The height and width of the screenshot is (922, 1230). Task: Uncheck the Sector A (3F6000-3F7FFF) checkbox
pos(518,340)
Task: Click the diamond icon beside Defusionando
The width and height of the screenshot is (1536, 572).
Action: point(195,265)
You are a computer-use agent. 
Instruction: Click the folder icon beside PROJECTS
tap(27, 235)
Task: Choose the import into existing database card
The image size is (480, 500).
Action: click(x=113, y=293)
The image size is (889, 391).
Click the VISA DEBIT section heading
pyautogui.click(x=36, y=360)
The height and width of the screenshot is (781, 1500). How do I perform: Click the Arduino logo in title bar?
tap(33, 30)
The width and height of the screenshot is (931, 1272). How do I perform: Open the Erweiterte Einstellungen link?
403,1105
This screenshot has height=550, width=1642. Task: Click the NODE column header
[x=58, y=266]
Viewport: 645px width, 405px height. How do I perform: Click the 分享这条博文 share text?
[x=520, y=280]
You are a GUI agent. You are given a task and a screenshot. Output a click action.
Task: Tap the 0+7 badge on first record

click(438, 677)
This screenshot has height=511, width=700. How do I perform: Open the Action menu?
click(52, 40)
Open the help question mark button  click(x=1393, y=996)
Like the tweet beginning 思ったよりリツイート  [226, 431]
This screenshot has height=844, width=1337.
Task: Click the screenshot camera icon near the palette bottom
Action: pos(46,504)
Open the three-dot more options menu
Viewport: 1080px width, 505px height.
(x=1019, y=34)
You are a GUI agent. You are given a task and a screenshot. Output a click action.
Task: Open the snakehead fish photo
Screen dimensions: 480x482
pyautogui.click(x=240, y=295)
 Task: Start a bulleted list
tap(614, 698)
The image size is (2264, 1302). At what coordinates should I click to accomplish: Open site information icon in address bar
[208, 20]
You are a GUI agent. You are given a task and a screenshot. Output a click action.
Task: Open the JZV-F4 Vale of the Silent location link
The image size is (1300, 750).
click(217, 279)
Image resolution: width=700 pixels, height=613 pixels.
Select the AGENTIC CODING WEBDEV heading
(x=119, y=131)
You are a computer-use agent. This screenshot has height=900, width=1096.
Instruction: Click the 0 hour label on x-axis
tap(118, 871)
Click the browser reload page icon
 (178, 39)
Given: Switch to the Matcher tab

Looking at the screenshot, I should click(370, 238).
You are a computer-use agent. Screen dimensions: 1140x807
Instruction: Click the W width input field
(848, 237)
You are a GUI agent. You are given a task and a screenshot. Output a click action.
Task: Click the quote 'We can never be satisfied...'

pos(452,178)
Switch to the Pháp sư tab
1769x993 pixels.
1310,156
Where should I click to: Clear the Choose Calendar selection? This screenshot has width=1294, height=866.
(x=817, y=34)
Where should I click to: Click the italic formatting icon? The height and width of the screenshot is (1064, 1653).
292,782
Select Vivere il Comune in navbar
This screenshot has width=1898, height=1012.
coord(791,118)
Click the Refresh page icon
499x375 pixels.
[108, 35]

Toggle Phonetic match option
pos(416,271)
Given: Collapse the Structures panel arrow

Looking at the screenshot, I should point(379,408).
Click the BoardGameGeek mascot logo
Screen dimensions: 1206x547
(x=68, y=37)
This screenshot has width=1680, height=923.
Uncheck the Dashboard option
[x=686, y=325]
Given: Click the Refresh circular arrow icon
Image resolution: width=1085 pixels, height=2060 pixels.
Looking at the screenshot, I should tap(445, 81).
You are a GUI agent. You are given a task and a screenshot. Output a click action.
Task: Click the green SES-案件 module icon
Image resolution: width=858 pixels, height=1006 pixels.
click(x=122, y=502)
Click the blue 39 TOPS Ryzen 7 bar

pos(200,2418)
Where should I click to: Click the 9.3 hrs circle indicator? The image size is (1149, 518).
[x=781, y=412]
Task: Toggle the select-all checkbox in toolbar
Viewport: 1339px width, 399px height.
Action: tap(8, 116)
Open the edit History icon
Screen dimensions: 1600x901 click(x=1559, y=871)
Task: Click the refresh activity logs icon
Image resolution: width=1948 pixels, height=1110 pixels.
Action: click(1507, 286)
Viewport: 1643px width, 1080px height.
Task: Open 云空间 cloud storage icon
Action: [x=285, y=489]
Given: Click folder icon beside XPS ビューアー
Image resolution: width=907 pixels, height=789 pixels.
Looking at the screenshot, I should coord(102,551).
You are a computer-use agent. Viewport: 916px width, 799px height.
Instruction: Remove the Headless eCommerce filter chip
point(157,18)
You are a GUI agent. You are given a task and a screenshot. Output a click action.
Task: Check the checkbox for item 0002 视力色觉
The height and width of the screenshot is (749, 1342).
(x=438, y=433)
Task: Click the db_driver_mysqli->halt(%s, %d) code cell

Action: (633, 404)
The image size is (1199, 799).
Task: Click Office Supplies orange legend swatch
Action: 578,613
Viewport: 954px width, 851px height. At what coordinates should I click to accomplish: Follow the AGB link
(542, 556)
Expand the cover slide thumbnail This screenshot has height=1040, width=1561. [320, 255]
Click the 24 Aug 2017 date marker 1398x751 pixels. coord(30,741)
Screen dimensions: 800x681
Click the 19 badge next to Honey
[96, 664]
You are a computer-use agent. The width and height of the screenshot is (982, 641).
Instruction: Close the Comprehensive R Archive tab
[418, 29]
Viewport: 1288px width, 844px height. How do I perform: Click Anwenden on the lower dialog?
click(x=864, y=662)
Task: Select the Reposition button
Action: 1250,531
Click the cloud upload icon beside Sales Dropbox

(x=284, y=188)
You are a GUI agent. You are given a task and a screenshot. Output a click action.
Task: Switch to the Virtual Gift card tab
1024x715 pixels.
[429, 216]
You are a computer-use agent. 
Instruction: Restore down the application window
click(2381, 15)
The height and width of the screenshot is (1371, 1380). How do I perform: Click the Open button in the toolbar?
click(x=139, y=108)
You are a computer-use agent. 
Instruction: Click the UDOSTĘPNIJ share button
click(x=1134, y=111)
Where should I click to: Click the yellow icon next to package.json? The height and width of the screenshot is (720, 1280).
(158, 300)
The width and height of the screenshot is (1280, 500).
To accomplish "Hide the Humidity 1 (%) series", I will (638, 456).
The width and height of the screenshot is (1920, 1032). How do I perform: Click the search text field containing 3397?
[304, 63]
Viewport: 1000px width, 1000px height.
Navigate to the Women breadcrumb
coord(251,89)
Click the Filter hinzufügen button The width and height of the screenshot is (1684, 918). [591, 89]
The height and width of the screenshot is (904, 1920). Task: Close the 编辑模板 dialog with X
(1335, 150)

▶ _SHORT TASK_: Can you rewrite all of the rows above with "How do I perform" changed to "How can I carry out" wherever it occurs, leaving everything else unchanged?

▶ _RESPONSE FOR THIS EXERCISE_:
The height and width of the screenshot is (922, 1230). Task: Uncheck the Sector A (3F6000-3F7FFF) checkbox
pos(518,340)
Task: Click the diamond icon beside Defusionando
The width and height of the screenshot is (1536, 572).
Action: point(195,265)
You are a computer-use agent. 
Instruction: Click the folder icon beside PROJECTS
tap(27, 235)
Task: Choose the import into existing database card
The image size is (480, 500).
Action: click(x=113, y=293)
The image size is (889, 391).
Click the VISA DEBIT section heading
pyautogui.click(x=36, y=360)
The height and width of the screenshot is (781, 1500). How can I carry out: Click the Arduino logo in title bar?
tap(33, 30)
The width and height of the screenshot is (931, 1272). How can I carry out: Open the Erweiterte Einstellungen link?
403,1105
This screenshot has height=550, width=1642. Task: Click the NODE column header
[x=58, y=266]
Viewport: 645px width, 405px height. How can I carry out: Click the 分享这条博文 share text?
[x=520, y=280]
You are a GUI agent. You are given a task and a screenshot. Output a click action.
Task: Tap the 0+7 badge on first record

click(438, 677)
This screenshot has height=511, width=700. How can I carry out: Open the Action menu?
click(52, 40)
Open the help question mark button  click(x=1393, y=996)
Like the tweet beginning 思ったよりリツイート  [226, 431]
This screenshot has height=844, width=1337.
Task: Click the screenshot camera icon near the palette bottom
Action: pos(46,504)
Open the three-dot more options menu
Viewport: 1080px width, 505px height.
(x=1019, y=34)
You are a GUI agent. You are given a task and a screenshot. Output a click action.
Task: Open the snakehead fish photo
Screen dimensions: 480x482
pyautogui.click(x=240, y=295)
 Task: Start a bulleted list
tap(614, 698)
The image size is (2264, 1302). At what coordinates should I click to accomplish: Open site information icon in address bar
[208, 20]
You are a GUI agent. You are given a task and a screenshot. Output a click action.
Task: Open the JZV-F4 Vale of the Silent location link
The image size is (1300, 750).
click(217, 279)
Image resolution: width=700 pixels, height=613 pixels.
Select the AGENTIC CODING WEBDEV heading
(x=119, y=131)
You are a computer-use agent. This screenshot has height=900, width=1096.
Instruction: Click the 0 hour label on x-axis
tap(118, 871)
Click the browser reload page icon
 (178, 39)
Given: Switch to the Matcher tab

Looking at the screenshot, I should click(370, 238).
You are a computer-use agent. Screen dimensions: 1140x807
Instruction: Click the W width input field
(848, 237)
You are a GUI agent. You are given a task and a screenshot. Output a click action.
Task: Click the quote 'We can never be satisfied...'

pos(452,178)
Switch to the Pháp sư tab
1769x993 pixels.
1310,156
Where should I click to: Clear the Choose Calendar selection? This screenshot has width=1294, height=866.
(x=817, y=34)
Where should I click to: Click the italic formatting icon? The height and width of the screenshot is (1064, 1653).
292,782
Select Vivere il Comune in navbar
This screenshot has width=1898, height=1012.
coord(791,118)
Click the Refresh page icon
499x375 pixels.
[108, 35]

Toggle Phonetic match option
pos(416,271)
Given: Collapse the Structures panel arrow

Looking at the screenshot, I should point(379,408).
Click the BoardGameGeek mascot logo
Screen dimensions: 1206x547
(x=68, y=37)
This screenshot has width=1680, height=923.
Uncheck the Dashboard option
[x=686, y=325]
Given: Click the Refresh circular arrow icon
Image resolution: width=1085 pixels, height=2060 pixels.
Looking at the screenshot, I should tap(445, 81).
You are a GUI agent. You are given a task and a screenshot. Output a click action.
Task: Click the green SES-案件 module icon
Image resolution: width=858 pixels, height=1006 pixels.
click(x=122, y=502)
Click the blue 39 TOPS Ryzen 7 bar

pos(200,2418)
Where should I click to: Click the 9.3 hrs circle indicator? The image size is (1149, 518).
[x=781, y=412]
Task: Toggle the select-all checkbox in toolbar
Viewport: 1339px width, 399px height.
Action: tap(8, 116)
Open the edit History icon
Screen dimensions: 1600x901 click(x=1559, y=871)
Task: Click the refresh activity logs icon
Image resolution: width=1948 pixels, height=1110 pixels.
Action: click(1507, 286)
Viewport: 1643px width, 1080px height.
Task: Open 云空间 cloud storage icon
Action: [x=285, y=489]
Given: Click folder icon beside XPS ビューアー
Image resolution: width=907 pixels, height=789 pixels.
Looking at the screenshot, I should coord(102,551).
You are a computer-use agent. Viewport: 916px width, 799px height.
Instruction: Remove the Headless eCommerce filter chip
point(157,18)
You are a GUI agent. You are given a task and a screenshot. Output a click action.
Task: Check the checkbox for item 0002 视力色觉
The height and width of the screenshot is (749, 1342).
(x=438, y=433)
Task: Click the db_driver_mysqli->halt(%s, %d) code cell

Action: (633, 404)
The image size is (1199, 799).
Task: Click Office Supplies orange legend swatch
Action: 578,613
Viewport: 954px width, 851px height. At what coordinates should I click to accomplish: Follow the AGB link
(542, 556)
Expand the cover slide thumbnail This screenshot has height=1040, width=1561. [320, 255]
Click the 24 Aug 2017 date marker 1398x751 pixels. coord(30,741)
Screen dimensions: 800x681
Click the 19 badge next to Honey
[96, 664]
You are a computer-use agent. The width and height of the screenshot is (982, 641).
Instruction: Close the Comprehensive R Archive tab
[418, 29]
Viewport: 1288px width, 844px height. How can I carry out: Click Anwenden on the lower dialog?
click(x=864, y=662)
Task: Select the Reposition button
Action: 1250,531
Click the cloud upload icon beside Sales Dropbox

(x=284, y=188)
You are a GUI agent. You are given a task and a screenshot. Output a click action.
Task: Switch to the Virtual Gift card tab
1024x715 pixels.
[429, 216]
You are a computer-use agent. 
Instruction: Restore down the application window
click(2381, 15)
The height and width of the screenshot is (1371, 1380). How can I carry out: Click the Open button in the toolbar?
click(x=139, y=108)
You are a computer-use agent. 
Instruction: Click the UDOSTĘPNIJ share button
click(x=1134, y=111)
Where should I click to: Click the yellow icon next to package.json? The height and width of the screenshot is (720, 1280).
(158, 300)
The width and height of the screenshot is (1280, 500).
To accomplish "Hide the Humidity 1 (%) series", I will (638, 456).
The width and height of the screenshot is (1920, 1032). How can I carry out: Click the search text field containing 3397?
[304, 63]
Viewport: 1000px width, 1000px height.
Navigate to the Women breadcrumb
coord(251,89)
Click the Filter hinzufügen button The width and height of the screenshot is (1684, 918). [591, 89]
The height and width of the screenshot is (904, 1920). Task: Close the 编辑模板 dialog with X
(1335, 150)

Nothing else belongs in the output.